Rows of pointing data:
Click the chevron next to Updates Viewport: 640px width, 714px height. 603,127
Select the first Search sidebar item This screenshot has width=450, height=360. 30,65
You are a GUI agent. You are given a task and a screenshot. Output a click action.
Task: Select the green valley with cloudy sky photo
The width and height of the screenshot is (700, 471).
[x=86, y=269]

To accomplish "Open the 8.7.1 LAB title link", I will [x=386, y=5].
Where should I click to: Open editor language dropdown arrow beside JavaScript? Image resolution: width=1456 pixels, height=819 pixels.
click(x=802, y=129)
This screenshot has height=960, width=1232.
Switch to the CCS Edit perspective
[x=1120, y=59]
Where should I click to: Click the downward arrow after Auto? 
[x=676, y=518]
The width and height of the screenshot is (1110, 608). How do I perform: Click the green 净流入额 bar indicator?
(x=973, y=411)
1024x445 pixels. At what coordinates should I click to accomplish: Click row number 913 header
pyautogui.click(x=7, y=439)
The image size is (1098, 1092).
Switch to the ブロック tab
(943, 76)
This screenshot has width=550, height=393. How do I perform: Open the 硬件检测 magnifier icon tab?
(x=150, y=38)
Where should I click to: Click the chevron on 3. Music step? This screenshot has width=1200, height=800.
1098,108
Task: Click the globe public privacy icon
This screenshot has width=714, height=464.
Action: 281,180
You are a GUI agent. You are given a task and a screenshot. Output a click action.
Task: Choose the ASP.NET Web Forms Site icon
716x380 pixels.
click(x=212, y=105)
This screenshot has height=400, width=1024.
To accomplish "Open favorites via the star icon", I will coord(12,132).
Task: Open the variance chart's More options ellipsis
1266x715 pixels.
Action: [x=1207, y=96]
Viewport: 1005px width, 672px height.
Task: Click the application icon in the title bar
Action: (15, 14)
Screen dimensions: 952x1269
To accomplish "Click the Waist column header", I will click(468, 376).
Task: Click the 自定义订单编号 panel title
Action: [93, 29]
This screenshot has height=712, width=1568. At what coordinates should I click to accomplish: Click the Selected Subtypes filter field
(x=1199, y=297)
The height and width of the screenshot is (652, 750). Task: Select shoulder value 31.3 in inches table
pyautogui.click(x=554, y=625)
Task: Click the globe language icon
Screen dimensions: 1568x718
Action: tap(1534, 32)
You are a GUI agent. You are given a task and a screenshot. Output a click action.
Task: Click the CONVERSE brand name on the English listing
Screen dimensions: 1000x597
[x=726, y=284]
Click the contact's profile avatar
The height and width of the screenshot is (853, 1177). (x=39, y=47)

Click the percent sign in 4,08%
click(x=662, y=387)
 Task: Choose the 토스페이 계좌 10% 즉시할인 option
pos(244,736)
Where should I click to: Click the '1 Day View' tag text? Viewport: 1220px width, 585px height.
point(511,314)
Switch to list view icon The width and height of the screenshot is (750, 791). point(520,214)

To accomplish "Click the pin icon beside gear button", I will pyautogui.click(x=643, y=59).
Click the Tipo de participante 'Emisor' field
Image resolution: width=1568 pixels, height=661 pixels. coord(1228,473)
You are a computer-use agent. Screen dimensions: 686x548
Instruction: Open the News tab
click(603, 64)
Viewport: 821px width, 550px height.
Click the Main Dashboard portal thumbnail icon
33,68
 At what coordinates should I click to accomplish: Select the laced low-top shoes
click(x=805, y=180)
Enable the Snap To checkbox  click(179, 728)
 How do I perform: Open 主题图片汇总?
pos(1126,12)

WHAT THE TASK ASKS:
Give the lines of these records as a JSON list of strings, with one string for each line and no blank lines.

TASK ANSWER:
[
  "Click the chevron next to Updates Viewport: 640px width, 714px height. 603,127",
  "Select the first Search sidebar item This screenshot has width=450, height=360. 30,65",
  "You are a GUI agent. You are given a task and a screenshot. Output a click action.",
  "Task: Select the green valley with cloudy sky photo",
  "The width and height of the screenshot is (700, 471).",
  "[x=86, y=269]",
  "To accomplish \"Open the 8.7.1 LAB title link\", I will [x=386, y=5].",
  "Where should I click to: Open editor language dropdown arrow beside JavaScript? Image resolution: width=1456 pixels, height=819 pixels.",
  "click(x=802, y=129)",
  "This screenshot has height=960, width=1232.",
  "Switch to the CCS Edit perspective",
  "[x=1120, y=59]",
  "Where should I click to: Click the downward arrow after Auto? ",
  "[x=676, y=518]",
  "The width and height of the screenshot is (1110, 608). How do I perform: Click the green 净流入额 bar indicator?",
  "(x=973, y=411)",
  "1024x445 pixels. At what coordinates should I click to accomplish: Click row number 913 header",
  "pyautogui.click(x=7, y=439)",
  "The image size is (1098, 1092).",
  "Switch to the ブロック tab",
  "(943, 76)",
  "This screenshot has width=550, height=393. How do I perform: Open the 硬件检测 magnifier icon tab?",
  "(x=150, y=38)",
  "Where should I click to: Click the chevron on 3. Music step? This screenshot has width=1200, height=800.",
  "1098,108",
  "Task: Click the globe public privacy icon",
  "This screenshot has width=714, height=464.",
  "Action: 281,180",
  "You are a GUI agent. You are given a task and a screenshot. Output a click action.",
  "Task: Choose the ASP.NET Web Forms Site icon",
  "716x380 pixels.",
  "click(x=212, y=105)",
  "This screenshot has height=400, width=1024.",
  "To accomplish \"Open favorites via the star icon\", I will coord(12,132).",
  "Task: Open the variance chart's More options ellipsis",
  "1266x715 pixels.",
  "Action: [x=1207, y=96]",
  "Viewport: 1005px width, 672px height.",
  "Task: Click the application icon in the title bar",
  "Action: (15, 14)",
  "Screen dimensions: 952x1269",
  "To accomplish \"Click the Waist column header\", I will click(468, 376).",
  "Task: Click the 自定义订单编号 panel title",
  "Action: [93, 29]",
  "This screenshot has height=712, width=1568. At what coordinates should I click to accomplish: Click the Selected Subtypes filter field",
  "(x=1199, y=297)",
  "The height and width of the screenshot is (652, 750). Task: Select shoulder value 31.3 in inches table",
  "pyautogui.click(x=554, y=625)",
  "Task: Click the globe language icon",
  "Screen dimensions: 1568x718",
  "Action: tap(1534, 32)",
  "You are a GUI agent. You are given a task and a screenshot. Output a click action.",
  "Task: Click the CONVERSE brand name on the English listing",
  "Screen dimensions: 1000x597",
  "[x=726, y=284]",
  "Click the contact's profile avatar",
  "The height and width of the screenshot is (853, 1177). (x=39, y=47)",
  "Click the percent sign in 4,08%",
  "click(x=662, y=387)",
  " Task: Choose the 토스페이 계좌 10% 즉시할인 option",
  "pos(244,736)",
  "Where should I click to: Click the '1 Day View' tag text? Viewport: 1220px width, 585px height.",
  "point(511,314)",
  "Switch to list view icon The width and height of the screenshot is (750, 791). point(520,214)",
  "To accomplish \"Click the pin icon beside gear button\", I will pyautogui.click(x=643, y=59).",
  "Click the Tipo de participante 'Emisor' field",
  "Image resolution: width=1568 pixels, height=661 pixels. coord(1228,473)",
  "You are a computer-use agent. Screen dimensions: 686x548",
  "Instruction: Open the News tab",
  "click(603, 64)",
  "Viewport: 821px width, 550px height.",
  "Click the Main Dashboard portal thumbnail icon",
  "33,68",
  " At what coordinates should I click to accomplish: Select the laced low-top shoes",
  "click(x=805, y=180)",
  "Enable the Snap To checkbox  click(179, 728)",
  " How do I perform: Open 主题图片汇总?",
  "pos(1126,12)"
]